2) Realize your framing won't be cheap! To keep the cost down, find molding that is below $10 a square foot. This will eliminate quite a few pieces right off. Now, occasionally, there is no other frame for your piece, but one that cost mega bucks! Just be prepared and don't pass out when they quote the price.
3) If you don't want glass or mat, but want a "puffy" look, tell them you want it padded. I only recommend this on pieces that will be out for limited times. More seasonal/holiday type stuff, since you don't want long periods of dust accumulating on it. If it does get dusty, you can use a blowdryer to get off the dust or use a very soft paint brush and lightly brush it.
4) A good framer will call you if they notice anything amiss with your piece - a thread that has come undone, a dangling bead, if it looks like you missed some stitches in a section, etc.
5) A good framer will call if the molding you ordered comes in looking different. That could mean the coloring looks different - maybe your molding was wood kind of "white-washed" gray, but it comes in with a more pink or blue tone to the gray.
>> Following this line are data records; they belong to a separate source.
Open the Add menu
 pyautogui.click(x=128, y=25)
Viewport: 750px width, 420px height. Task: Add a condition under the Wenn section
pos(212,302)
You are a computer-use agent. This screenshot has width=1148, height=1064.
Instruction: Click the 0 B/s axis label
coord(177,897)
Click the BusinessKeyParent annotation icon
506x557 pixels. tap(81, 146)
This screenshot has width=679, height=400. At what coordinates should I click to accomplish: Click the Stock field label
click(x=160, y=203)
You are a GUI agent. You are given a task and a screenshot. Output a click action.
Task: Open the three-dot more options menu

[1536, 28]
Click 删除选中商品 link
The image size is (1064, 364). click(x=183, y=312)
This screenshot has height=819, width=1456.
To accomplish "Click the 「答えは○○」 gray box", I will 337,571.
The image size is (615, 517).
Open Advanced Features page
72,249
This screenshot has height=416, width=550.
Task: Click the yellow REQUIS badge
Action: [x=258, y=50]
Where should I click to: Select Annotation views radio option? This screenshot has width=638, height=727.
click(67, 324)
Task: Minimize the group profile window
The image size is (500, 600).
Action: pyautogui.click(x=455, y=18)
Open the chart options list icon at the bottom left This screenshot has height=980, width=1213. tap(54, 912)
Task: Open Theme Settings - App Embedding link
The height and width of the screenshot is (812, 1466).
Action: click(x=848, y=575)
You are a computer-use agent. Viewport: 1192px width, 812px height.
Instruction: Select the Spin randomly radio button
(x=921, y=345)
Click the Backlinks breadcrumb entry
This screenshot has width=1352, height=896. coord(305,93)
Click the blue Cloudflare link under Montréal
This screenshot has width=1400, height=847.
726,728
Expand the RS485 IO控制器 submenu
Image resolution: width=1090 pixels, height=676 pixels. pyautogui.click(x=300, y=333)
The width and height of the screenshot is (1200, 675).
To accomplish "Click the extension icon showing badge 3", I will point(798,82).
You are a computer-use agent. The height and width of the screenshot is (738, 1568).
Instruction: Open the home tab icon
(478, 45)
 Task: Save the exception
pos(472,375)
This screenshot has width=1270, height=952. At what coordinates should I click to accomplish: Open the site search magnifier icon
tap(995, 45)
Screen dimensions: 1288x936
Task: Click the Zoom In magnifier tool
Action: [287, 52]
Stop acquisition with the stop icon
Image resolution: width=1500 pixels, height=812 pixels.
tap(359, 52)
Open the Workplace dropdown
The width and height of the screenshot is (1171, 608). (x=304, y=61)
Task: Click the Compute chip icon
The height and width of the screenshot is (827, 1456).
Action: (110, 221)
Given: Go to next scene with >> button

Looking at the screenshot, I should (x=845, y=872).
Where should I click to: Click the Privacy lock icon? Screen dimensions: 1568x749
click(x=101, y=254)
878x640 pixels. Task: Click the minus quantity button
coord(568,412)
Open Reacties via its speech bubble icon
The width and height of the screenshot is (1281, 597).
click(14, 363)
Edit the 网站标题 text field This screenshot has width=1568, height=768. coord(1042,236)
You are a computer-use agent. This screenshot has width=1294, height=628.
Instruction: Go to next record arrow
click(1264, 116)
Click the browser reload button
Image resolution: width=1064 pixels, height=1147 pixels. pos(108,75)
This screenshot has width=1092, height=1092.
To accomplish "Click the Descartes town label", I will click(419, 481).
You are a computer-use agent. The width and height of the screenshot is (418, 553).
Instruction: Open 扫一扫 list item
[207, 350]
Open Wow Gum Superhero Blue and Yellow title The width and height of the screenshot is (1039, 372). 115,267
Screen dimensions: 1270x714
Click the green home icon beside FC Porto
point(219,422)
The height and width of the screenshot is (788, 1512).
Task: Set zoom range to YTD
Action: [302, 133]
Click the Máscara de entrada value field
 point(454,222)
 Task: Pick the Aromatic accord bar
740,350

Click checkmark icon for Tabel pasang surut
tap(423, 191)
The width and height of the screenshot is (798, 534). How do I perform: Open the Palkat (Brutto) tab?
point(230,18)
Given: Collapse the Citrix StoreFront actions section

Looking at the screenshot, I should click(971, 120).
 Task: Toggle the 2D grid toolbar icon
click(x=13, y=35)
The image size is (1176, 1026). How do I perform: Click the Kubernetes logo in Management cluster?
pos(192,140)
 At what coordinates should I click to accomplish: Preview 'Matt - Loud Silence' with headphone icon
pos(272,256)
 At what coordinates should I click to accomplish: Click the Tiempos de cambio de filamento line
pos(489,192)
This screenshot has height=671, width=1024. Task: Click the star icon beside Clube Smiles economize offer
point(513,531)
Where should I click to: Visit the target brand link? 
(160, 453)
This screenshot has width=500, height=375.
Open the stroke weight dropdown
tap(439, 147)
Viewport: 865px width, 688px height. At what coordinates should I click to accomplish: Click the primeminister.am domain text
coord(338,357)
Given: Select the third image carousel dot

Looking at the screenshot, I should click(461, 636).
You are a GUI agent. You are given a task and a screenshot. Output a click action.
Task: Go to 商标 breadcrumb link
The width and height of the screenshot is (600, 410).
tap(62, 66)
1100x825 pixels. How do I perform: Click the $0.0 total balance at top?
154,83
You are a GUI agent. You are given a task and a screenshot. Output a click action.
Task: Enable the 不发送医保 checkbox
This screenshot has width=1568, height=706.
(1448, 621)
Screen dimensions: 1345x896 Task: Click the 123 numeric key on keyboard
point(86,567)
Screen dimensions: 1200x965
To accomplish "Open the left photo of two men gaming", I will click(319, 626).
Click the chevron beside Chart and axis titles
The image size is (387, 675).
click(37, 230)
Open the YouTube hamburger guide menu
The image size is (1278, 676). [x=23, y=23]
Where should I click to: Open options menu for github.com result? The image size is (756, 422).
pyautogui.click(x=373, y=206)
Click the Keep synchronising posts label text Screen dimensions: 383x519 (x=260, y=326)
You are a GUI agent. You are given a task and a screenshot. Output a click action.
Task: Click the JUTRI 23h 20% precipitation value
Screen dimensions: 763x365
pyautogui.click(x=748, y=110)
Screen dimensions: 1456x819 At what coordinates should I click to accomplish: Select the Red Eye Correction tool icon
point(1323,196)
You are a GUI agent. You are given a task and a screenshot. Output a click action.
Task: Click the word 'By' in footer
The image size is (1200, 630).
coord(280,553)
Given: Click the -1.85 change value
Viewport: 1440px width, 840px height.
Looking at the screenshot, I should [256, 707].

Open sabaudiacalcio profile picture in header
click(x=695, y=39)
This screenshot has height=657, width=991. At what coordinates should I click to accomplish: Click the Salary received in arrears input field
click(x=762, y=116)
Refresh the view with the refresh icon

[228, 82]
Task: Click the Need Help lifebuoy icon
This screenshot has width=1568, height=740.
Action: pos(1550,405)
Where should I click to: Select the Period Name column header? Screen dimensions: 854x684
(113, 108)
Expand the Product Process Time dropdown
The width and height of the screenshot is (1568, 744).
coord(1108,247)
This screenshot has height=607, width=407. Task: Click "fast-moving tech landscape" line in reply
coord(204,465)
They should also call if your molding comes in more "rustic" looking - maybe with more knots in the wood or not as smooth as the sample molding.
A couple notes about your piece before you take it to the framer:
1) Your piece does not need to be washed beforehand. Generally your stains are around the edges where you have handled it and will be covered by a mat or frame and won't be seen. Also, washing can damage your threads and make them loose. And, if you use hand-dyed fabric or threads it will be ruined.
2) You can iron your piece, if necessary, but, iron it from the back side with a cloth seperating it. You don't need to get out every single crease or wrinkle to perfection if you can't. The stretching process should take care of that. Gently stretch it in your hands to see if it does. You will be surprised about how the little wrinkles and creases are now gone. :-)
3) You should have at least 3" inches of fabric on each side outside of your design. This gives them room for stretching your piece and for matting. If you have a larger piece - like a Mirabilia or Lavendar and Lace piece, etc. - you should have 4". This is also true if you plan on using more than 2 mats.
Hope my tips were helpful. If you have any questions, please feel free to email me.
Also...framing horror story I heard about while at the needlework store...we had a customer that spent about 3 years stitching a HUGE, beautiful piece. Linen, silk threads, beads, the whole nine yards. She took it to Michael's to be framed. She didn't hear from them about it being finished, so she finally went to the store with her little paperwork in hand to ask about it. She was told they lost it!!!!!! When she got upset with them, they told her that she shouldn't have brought it to them if it was that valuable and meant that much to her!!! Can you believe it?! No apology, no reimbursement for the lost piece, nothing!!!